Detailed Description
Mantle Components:
-
mantle: write balancer policies in Lua
-
mantle: store balancer in RADOS, version in MDSMap
-
mds: expose instantaneous cpu utilization as a metric
Write Balancer Policies in Lua
Exposing Metrics to Lua
Metrics are exposed directly to the Lua code as global variables instead of using a well-defined function signature. There is a global "mds" table, where each index is an MDS number (e.g., 0) and each value is a dictionary of metrics and values. The Lua code can grab metrics using something like this:
mds[0]["queue_len"]
This is in contrast to cls-lua in the OSDs, which has well-defined arguments (e.g., input/output bufferlists). Exposing the metrics directly makes it easier to add new metrics without having to change the API on the Lua side; we want the API to grow and shrink as we explore which metrics matter.

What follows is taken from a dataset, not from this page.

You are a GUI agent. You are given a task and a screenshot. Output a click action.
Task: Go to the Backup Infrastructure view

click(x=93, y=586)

The downside of this approach is that the person programming Lua balancer policies has to look at the Ceph source code to see which metrics are exposed. We figure that the Mantle developer will be in touch with MDS internals anyways.

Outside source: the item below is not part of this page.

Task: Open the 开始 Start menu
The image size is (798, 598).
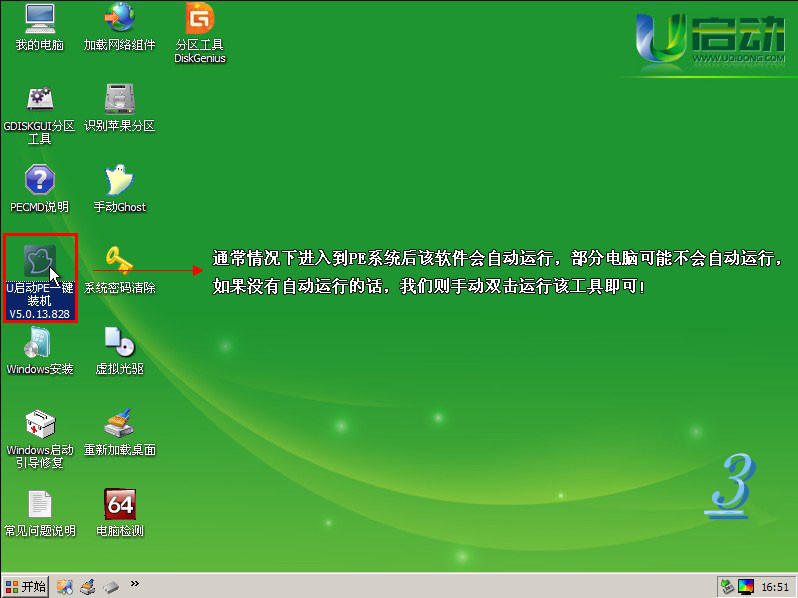Action: click(x=26, y=586)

Compile/Execute the Balancer
Here we use lua_pcall
instead of lua_call
because we want to handle errors in the MDBalancer. We do not want the error propagating up the call chain. The cls Lua class wants to handle the error itself because it must fail gracefully. For Mantle, we don't care if a Lua error crashes our balancer -- in that case, we'll fall back to the original balancer.
The performance improvement of using lua_call
over lua_pcall
would not be leveraged here because the balancer is invoked every 10 seconds by default.

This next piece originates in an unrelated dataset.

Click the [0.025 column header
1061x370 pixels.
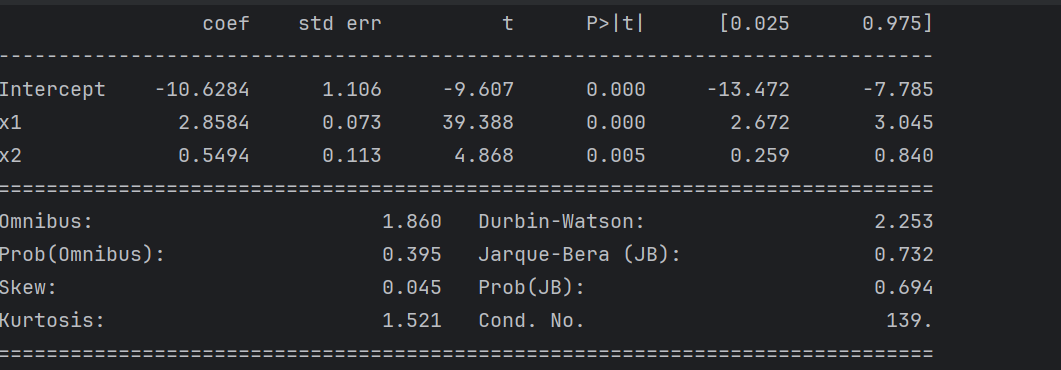click(x=754, y=24)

References: Stack Overflow 1 and Stack Overflow 2
Returning Policy Decision to C++
We force the Lua policy engine to return a table of values, corresponding to the amount of load to send to each MDS. We do not allow the MDS to return a table of MDSs and metrics because we want the decision to be completely made on the Lua side.
Iterating through tables returned by Lua is done through the stack. In Lua jargon: a dummy value is pushed onto the stack and the next iterator replaces the top of the stack with a (k, v) pair. After reading each value, pop that value but keep the key for the next call to lua_next
.
Reference: blog
Debugging
Logging in a Lua policy will appear in the MDS log (/var/log/mds.a.log
). The syntax is the same as the cls logging interface:
BAL_LOG(0, "this is a log message")
It is implemented by passing a function that wraps the dout
logging framework (dout_wrapper
) to Lua with the lua_register()
primitive. The Lua code is actually calling the dout
function in C++.
References: blog, [StackOverflow](call c++ function from lua)
Testing
./vstart -n -l
./ceph mds set allow_multimds true --yes-i-really-mean-it; ./ceph mds set max_mds 5; for i in a b c; do ./ceph --admin-daemon out/mds.$i.asok config set debug_ms 0; ./ceph --admin-daemon out/mds.$i.asok config set debug_mds_balancer 5; done
metrics = {"auth.meta_load", "all.meta_load", "req_rate", "queue_len", "cpu_load_avg"}
for i=0, #mds do
s = "MDS"..i..": < "
for j=1, #metrics do
s = s..metrics[j].."="..mds[i][metrics[j]].." "
end
BAL_LOG(0, s..">")
end
return {3, 4, 5}